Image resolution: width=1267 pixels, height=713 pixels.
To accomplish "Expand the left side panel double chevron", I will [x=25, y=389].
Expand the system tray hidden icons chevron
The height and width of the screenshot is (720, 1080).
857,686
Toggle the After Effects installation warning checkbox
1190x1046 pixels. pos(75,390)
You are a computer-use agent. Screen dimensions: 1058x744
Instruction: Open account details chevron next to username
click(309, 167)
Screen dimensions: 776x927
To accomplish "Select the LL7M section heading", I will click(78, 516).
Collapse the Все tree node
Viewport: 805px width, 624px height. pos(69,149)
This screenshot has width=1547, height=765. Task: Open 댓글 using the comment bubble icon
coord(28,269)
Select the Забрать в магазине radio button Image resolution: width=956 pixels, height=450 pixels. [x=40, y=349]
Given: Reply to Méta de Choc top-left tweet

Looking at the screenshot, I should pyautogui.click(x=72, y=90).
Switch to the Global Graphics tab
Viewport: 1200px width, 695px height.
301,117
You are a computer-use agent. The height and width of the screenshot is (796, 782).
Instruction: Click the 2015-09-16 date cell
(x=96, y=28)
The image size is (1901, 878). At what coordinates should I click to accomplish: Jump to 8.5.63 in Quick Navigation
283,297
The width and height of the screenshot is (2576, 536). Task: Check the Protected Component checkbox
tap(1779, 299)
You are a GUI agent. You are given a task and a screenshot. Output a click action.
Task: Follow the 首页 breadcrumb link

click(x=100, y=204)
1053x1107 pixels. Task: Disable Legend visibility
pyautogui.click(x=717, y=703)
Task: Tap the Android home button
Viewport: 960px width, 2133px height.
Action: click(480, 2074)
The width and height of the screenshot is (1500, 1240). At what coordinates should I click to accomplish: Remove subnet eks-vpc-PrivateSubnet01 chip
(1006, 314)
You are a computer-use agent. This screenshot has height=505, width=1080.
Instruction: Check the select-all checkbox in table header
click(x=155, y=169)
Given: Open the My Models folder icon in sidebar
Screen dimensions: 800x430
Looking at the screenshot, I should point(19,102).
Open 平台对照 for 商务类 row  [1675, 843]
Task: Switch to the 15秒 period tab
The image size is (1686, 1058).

------------------------

• _WHAT YOU HAVE TO DO_: Top to bottom, the records above must be output exactly.

• _RESPONSE AREA_:
Image resolution: width=1267 pixels, height=713 pixels.
To accomplish "Expand the left side panel double chevron", I will [x=25, y=389].
Expand the system tray hidden icons chevron
The height and width of the screenshot is (720, 1080).
857,686
Toggle the After Effects installation warning checkbox
1190x1046 pixels. pos(75,390)
You are a computer-use agent. Screen dimensions: 1058x744
Instruction: Open account details chevron next to username
click(309, 167)
Screen dimensions: 776x927
To accomplish "Select the LL7M section heading", I will click(78, 516).
Collapse the Все tree node
Viewport: 805px width, 624px height. pos(69,149)
This screenshot has width=1547, height=765. Task: Open 댓글 using the comment bubble icon
coord(28,269)
Select the Забрать в магазине radio button Image resolution: width=956 pixels, height=450 pixels. [x=40, y=349]
Given: Reply to Méta de Choc top-left tweet

Looking at the screenshot, I should pyautogui.click(x=72, y=90).
Switch to the Global Graphics tab
Viewport: 1200px width, 695px height.
301,117
You are a computer-use agent. The height and width of the screenshot is (796, 782).
Instruction: Click the 2015-09-16 date cell
(x=96, y=28)
The image size is (1901, 878). At what coordinates should I click to accomplish: Jump to 8.5.63 in Quick Navigation
283,297
The width and height of the screenshot is (2576, 536). Task: Check the Protected Component checkbox
tap(1779, 299)
You are a GUI agent. You are given a task and a screenshot. Output a click action.
Task: Follow the 首页 breadcrumb link

click(x=100, y=204)
1053x1107 pixels. Task: Disable Legend visibility
pyautogui.click(x=717, y=703)
Task: Tap the Android home button
Viewport: 960px width, 2133px height.
Action: click(480, 2074)
The width and height of the screenshot is (1500, 1240). At what coordinates should I click to accomplish: Remove subnet eks-vpc-PrivateSubnet01 chip
(1006, 314)
You are a computer-use agent. This screenshot has height=505, width=1080.
Instruction: Check the select-all checkbox in table header
click(x=155, y=169)
Given: Open the My Models folder icon in sidebar
Screen dimensions: 800x430
Looking at the screenshot, I should point(19,102).
Open 平台对照 for 商务类 row  [1675, 843]
Task: Switch to the 15秒 period tab
The image size is (1686, 1058).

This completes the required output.